Task to carry out:
Print exactly the lines from the one that contains "This screenshot has width=700, height=407." through the final line of the entries below, both included, and nothing else; omit the pictures.
━━━━━━━━━━
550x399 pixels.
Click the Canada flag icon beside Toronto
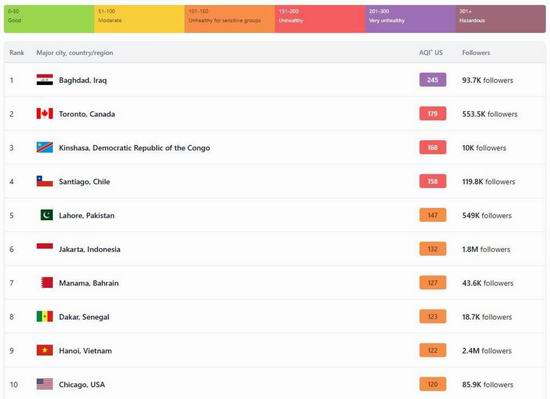coord(45,114)
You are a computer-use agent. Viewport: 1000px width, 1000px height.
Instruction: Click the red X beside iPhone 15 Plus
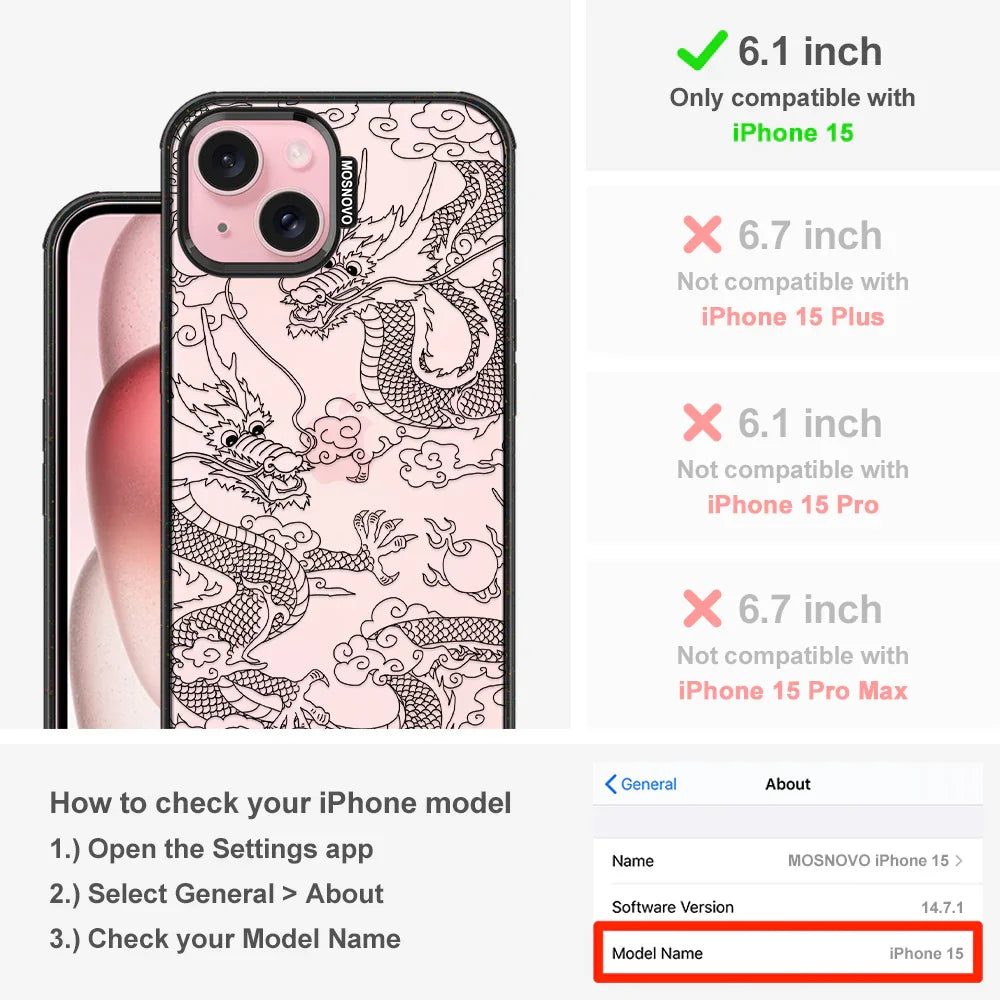[x=702, y=235]
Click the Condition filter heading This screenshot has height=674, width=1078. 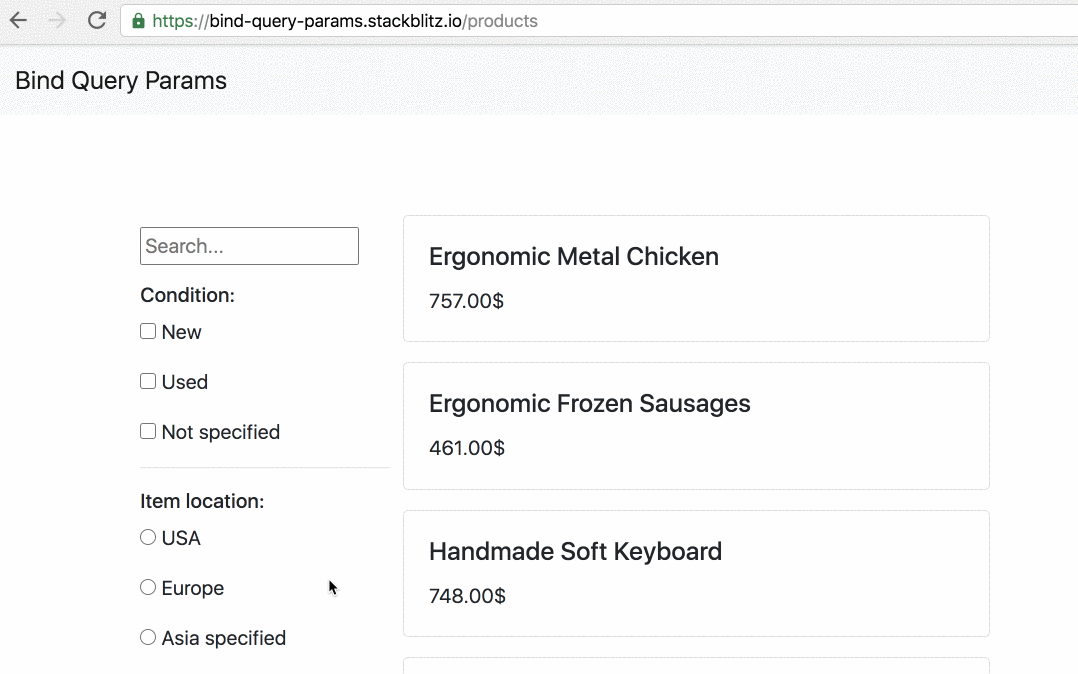tap(188, 295)
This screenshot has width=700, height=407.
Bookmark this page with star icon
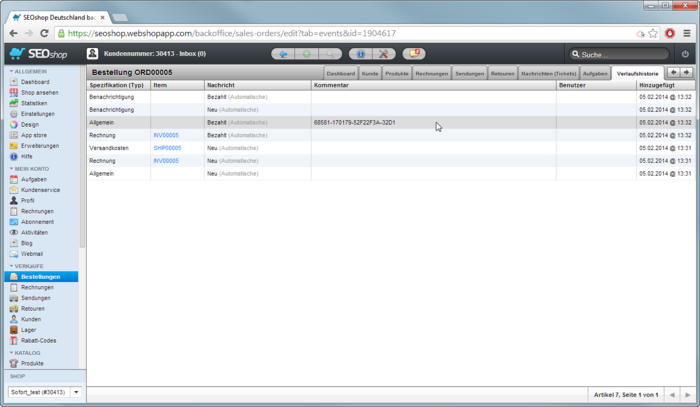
━━━━━━━━━━
Answer to the problem:
This screenshot has width=700, height=407.
Bookmark this page with star icon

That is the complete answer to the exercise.